* _What the task asks_:
Reproduce the listing below verbatim, line for line.

* _Given records_:
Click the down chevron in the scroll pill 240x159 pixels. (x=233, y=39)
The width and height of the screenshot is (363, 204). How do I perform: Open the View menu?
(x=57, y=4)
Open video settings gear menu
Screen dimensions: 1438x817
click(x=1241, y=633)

* _Answer below_:
Click the down chevron in the scroll pill 240x159 pixels. (x=233, y=39)
The width and height of the screenshot is (363, 204). How do I perform: Open the View menu?
(x=57, y=4)
Open video settings gear menu
Screen dimensions: 1438x817
click(x=1241, y=633)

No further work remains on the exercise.